VoIP’s possibilities are most interesting over a wide area, and of course that means a more ambitious implementation than a few IP phones in one office. But experts say taking VoIP to the WAN doesn’t increase the technical challenges much beyond what you would face on the LAN. “Most customers have to upgrade their LAN,” Fox says, and WAN bandwidth may need similar beefing up to support VoIP traffic.

Lewis says DependableIT had a “pretty painless” VoIP implementation and didn’t need to upgrade its network, but that was largely because the network was up to date to begin with. After all, she notes, “that’s the business that we’re in.”

Because a segment of the WAN could be unavailable, Smith says, the phone system needs redundancy and ways of failing over with as little disruption as possible. Proper handling of emergency 911 calls is a greater concern when an IP system covers multiple locations – technology is now appearing that can help with this by identifying an IP phone’s location automatically, he adds.

The rise of Session Initiation Protocol (SIP) promises to further increase VoIP’s ability to eliminate distance.

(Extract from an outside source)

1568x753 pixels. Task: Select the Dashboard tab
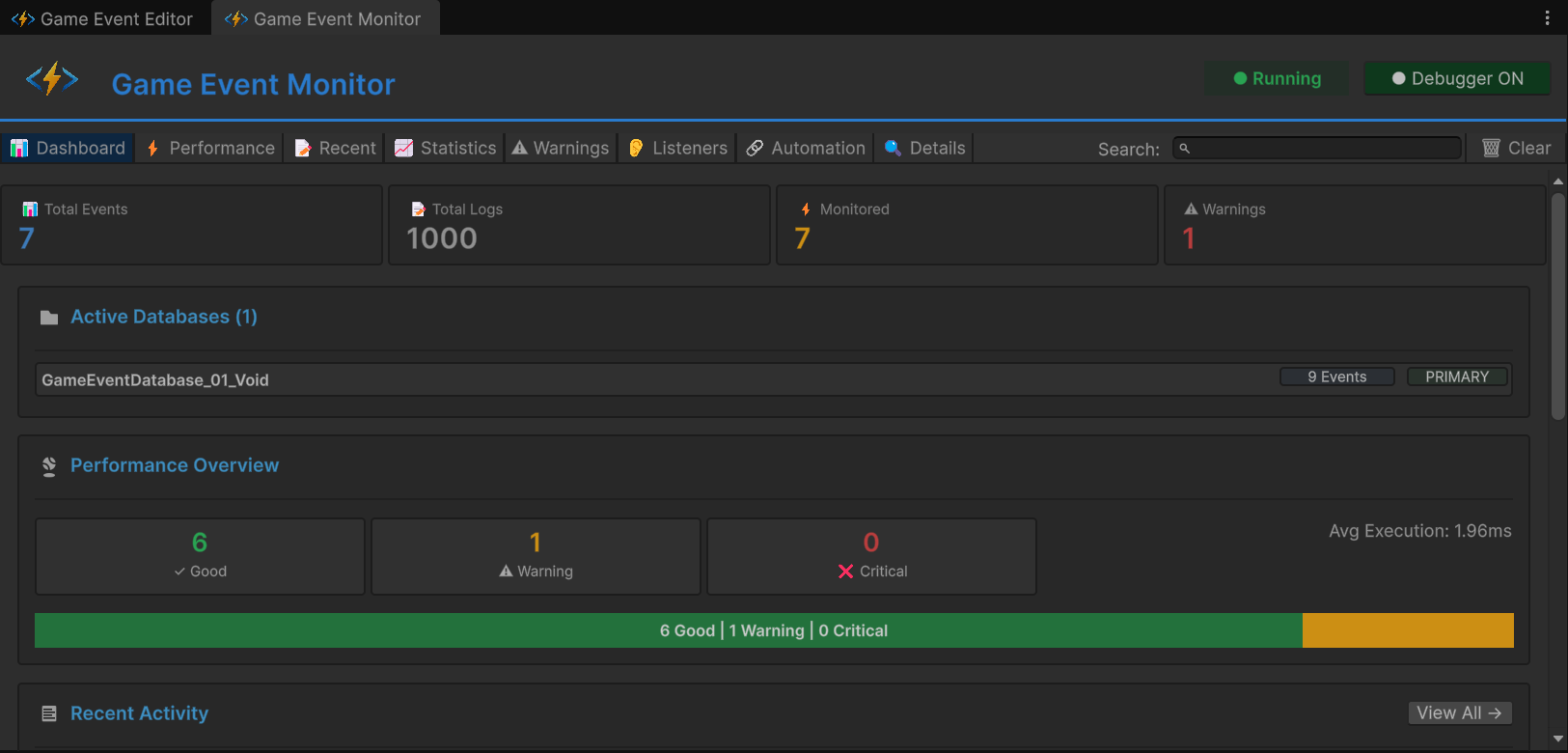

Edholm says SIP will allow more intelligent communication. It will manage multiple communication devices for a single user, find the person wherever he or she is and identify the most appropriate means of communication in the circumstances.

He takes himself as an example. A SIP server at a Nortel facility in Richardson, Tex., manages all of his communications devices. If he is overseas, only a few people can reach him by cellphone, to save on high roaming charges. If he is with a customer, only his wife and kids can reach him by cellphone. But when Edholm tells the system he is online in an overseas hotel room, anyone can reach him through his soft phone.

SIP has various implementations
It can go farther. For example, SIP could allow hotel guests to have personal calls routed to their room phones.

“What makes SIP really exciting,” Edholm says, “is it really begins that change of paradigm, moving communications from being device-to-device to being user-to-user.”

A few wrinkles remain to be worked out, though. One is security. Because SIP is highly extensible, it is difficult to test all possible permutations to make sure it is secure, says Victoria Fodale, a research analyst at Scottsdale, Ariz.-based In-Stat. Interoperability is also a concern.

“Today it’s not quite as standard as people would want it to be,” Smith says. Mixing equipment from different vendors still tends to uncover variations in SIP implementations that cause headaches. But he does not see the incompatibilities as a major roadblock, and predicts that once they are ironed out, SIP “will be the lingua franca of online communications.”

Edholm says VoIP’s future depends more on users than on technology. “Killer apps” like the first spreadsheet and the Web grew out of people thinking up ways of using new technology in new ways, he says, and VoIP will be no different.

“I think we are really at the very beginning now of seeing VoIP as not being a way to do telephony on the IP network (but) as a really revolutionary way to communicate.”